Add runAs to Subject interface and introduce IdentityAwarePlugin extension point
Description
Companion Security PR: https://github.com/opensearch-project/security/pull/4665
This PR adds new method to the Subject interface called runAs and introduces a new extension point called IdentityAwarePlugin. This new method can be utilized to run a callable block of code in the context of the subject.
This PR also introduces the notion of an IdentityAwarePlugin which contains a single method to initialize the plugin. The IdentityPlugin will get to define which subject is passed to IdentityAwarePlugins on initialization. Practically, the Security Plugin is the IdentityPlugin and the subject passed to IdentityAwarePlugins is a special pluginSystemSubject which can be utilized to perform transport actions in the plugin system context and outside of the authenticated user context.
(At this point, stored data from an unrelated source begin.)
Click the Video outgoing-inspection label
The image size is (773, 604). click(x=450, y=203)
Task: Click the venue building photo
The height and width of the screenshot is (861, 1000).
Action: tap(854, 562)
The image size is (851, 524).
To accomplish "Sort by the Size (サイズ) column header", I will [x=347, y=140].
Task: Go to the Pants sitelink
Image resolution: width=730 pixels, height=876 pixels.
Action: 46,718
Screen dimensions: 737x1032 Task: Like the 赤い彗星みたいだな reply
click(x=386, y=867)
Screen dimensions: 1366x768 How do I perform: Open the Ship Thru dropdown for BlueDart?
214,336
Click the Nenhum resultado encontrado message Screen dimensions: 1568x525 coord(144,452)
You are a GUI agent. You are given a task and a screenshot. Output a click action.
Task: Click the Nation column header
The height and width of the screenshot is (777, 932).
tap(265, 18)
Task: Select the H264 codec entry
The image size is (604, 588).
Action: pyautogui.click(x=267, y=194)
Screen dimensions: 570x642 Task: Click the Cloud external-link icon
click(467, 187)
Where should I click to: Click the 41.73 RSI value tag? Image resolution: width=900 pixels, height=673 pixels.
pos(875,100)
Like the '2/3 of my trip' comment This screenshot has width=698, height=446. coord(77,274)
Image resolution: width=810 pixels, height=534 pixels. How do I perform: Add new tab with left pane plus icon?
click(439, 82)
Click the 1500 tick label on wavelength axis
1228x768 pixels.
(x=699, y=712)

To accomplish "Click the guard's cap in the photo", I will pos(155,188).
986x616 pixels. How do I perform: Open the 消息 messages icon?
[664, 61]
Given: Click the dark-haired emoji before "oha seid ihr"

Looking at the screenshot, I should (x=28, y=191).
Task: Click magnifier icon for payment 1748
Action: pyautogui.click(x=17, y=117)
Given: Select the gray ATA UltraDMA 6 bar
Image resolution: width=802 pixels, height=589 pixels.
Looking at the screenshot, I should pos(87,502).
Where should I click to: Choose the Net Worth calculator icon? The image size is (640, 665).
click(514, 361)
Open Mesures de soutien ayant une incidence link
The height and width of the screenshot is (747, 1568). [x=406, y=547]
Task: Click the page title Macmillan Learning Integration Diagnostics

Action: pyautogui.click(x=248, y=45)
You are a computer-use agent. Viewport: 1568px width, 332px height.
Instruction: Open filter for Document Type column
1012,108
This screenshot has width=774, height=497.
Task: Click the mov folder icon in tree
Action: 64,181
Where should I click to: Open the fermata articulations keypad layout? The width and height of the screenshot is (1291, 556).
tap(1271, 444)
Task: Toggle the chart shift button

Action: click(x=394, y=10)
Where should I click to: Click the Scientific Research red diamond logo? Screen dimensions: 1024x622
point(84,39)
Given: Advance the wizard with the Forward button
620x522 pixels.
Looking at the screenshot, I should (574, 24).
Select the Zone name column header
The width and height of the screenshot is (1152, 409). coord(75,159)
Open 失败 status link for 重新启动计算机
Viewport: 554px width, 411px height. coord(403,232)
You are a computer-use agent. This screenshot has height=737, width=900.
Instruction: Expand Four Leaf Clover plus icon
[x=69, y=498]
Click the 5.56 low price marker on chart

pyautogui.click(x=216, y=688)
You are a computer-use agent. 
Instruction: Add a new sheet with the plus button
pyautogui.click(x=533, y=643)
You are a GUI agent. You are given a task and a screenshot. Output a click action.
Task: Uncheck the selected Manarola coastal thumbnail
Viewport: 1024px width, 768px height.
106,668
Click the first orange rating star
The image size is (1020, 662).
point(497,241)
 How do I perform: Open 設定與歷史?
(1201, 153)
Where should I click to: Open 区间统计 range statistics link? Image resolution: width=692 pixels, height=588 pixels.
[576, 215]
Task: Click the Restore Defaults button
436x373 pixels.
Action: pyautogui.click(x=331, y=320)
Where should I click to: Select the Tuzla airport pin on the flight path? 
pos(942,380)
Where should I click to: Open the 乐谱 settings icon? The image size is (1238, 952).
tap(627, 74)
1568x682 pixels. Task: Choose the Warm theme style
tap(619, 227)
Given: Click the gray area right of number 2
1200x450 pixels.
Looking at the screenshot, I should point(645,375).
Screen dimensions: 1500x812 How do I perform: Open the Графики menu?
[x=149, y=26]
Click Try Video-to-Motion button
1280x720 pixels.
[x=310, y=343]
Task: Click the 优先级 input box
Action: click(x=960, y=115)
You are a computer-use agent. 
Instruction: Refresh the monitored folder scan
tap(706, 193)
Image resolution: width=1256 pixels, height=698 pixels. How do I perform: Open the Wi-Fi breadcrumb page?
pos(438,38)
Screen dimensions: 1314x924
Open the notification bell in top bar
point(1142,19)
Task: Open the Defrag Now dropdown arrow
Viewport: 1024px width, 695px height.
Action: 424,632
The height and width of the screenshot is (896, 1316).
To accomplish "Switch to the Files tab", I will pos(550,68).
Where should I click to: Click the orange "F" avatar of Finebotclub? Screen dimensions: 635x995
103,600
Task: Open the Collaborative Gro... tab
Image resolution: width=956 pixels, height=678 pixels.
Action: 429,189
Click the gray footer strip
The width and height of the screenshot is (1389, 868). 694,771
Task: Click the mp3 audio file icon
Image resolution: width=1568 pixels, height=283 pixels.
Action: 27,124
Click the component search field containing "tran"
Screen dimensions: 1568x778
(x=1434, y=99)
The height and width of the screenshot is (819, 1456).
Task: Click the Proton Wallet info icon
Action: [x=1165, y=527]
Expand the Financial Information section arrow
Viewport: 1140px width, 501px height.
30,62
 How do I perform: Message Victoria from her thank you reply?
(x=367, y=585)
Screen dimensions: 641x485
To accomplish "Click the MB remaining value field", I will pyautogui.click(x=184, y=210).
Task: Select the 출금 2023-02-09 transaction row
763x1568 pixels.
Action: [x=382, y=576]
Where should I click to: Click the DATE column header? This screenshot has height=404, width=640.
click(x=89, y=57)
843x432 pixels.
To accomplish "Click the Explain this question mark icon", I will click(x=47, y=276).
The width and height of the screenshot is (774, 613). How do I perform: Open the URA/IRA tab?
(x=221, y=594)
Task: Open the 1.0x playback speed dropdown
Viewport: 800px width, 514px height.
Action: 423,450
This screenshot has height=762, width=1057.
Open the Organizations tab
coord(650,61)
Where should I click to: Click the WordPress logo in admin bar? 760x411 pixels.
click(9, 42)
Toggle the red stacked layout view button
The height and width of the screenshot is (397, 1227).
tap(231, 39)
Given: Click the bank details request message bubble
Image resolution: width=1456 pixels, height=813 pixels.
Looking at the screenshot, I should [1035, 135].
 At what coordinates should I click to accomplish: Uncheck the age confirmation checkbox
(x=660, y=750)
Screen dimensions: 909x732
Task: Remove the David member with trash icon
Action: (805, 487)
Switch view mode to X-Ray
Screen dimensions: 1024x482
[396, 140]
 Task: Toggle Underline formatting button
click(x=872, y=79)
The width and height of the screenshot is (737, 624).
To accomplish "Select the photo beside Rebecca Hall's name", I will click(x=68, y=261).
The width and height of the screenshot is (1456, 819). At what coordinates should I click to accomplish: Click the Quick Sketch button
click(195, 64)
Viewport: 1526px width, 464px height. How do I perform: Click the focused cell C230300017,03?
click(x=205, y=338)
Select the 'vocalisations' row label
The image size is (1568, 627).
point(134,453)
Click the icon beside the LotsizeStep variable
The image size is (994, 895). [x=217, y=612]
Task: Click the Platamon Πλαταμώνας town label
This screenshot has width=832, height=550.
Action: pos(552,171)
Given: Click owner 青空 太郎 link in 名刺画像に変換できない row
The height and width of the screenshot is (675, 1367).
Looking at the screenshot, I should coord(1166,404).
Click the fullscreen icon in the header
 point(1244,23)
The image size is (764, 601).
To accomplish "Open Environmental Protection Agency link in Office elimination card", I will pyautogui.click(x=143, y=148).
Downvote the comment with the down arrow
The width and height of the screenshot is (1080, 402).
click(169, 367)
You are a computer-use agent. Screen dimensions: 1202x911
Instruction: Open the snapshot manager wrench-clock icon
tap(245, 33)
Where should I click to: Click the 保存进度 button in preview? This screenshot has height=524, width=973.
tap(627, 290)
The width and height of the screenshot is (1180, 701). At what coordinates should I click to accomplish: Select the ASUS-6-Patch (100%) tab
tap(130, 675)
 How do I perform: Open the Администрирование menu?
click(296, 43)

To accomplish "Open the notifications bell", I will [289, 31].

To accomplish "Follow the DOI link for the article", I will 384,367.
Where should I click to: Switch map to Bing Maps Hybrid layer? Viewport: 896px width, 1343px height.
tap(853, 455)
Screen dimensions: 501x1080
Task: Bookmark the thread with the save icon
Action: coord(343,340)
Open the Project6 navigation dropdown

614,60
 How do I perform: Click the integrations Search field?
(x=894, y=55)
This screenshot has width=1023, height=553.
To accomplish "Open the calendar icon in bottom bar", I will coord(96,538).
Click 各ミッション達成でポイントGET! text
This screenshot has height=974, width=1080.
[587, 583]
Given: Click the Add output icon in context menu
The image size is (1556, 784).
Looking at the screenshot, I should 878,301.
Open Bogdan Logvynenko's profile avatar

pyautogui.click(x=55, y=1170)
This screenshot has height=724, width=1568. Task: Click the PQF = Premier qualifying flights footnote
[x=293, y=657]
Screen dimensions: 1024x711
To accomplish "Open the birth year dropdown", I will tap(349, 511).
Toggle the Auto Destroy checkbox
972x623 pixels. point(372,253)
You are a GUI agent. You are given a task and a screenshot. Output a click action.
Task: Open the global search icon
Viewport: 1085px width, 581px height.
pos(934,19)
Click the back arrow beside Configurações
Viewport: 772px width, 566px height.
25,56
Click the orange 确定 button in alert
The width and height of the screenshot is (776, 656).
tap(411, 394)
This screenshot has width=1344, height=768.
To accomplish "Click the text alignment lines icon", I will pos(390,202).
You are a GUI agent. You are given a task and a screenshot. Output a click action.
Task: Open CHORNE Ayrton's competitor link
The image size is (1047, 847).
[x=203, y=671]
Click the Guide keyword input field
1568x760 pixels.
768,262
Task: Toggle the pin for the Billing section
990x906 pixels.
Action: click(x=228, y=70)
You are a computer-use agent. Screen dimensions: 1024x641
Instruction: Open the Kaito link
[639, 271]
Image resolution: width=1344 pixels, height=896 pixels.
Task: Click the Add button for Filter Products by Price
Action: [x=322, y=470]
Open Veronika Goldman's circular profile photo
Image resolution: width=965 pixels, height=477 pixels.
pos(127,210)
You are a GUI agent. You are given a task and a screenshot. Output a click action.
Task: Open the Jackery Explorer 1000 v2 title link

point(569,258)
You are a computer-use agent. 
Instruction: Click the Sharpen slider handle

Subject.runAs() is intended to be an abstraction and replacement on the current pattern of System index interaction in which plugins will utilize the ThreadContext class and stash the context before performing transport actions on system indices.
With the changes in this PR, the NoopIdentityPlugin will assign a NoopPluginSubject to IdentityAwarePlugins. When using NoopPluginSubject.runAs(() -> { ... }) it runs the Callable within a block where the ThreadContext is stashed which is the same behavior plugins use today so its a direct replacement to try (ThreadContext.StoredContext ctx = threadContext.stashContext()) { ... }.
By itself, this PR is not very interesting, but with the changes in this PR it enables the Security plugin (the IdentityPlugin) to define an implementation for PluginSubject. If you look at the companion PR, the Security implementation of PluginSubject injects a pluginUser into the ThreadContext so that we can start using the existing security authz mechanisms to gate way plugins can do within the runAs block.
Related Issues
Related to: https://github.com/opensearch-project/security/issues/4439
Check List
- [X] Functionality includes testing.
- [X] API changes companion pull request created, if applicable.
- [X] Public documentation issue/PR created, if applicable.
By submitting this pull request, I confirm that my contribution is made under the terms of the Apache 2.0 license. For more information on following Developer Certificate of Origin and signing off your commits, please check here.
:x: Gradle check result for 444fde76bca22def9ded0b3be82383a7cf2e08bf: FAILURE
Please examine the workflow log, locate, and copy-paste the failure(s) below, then iterate to green. Is the failure a flaky test unrelated to your change?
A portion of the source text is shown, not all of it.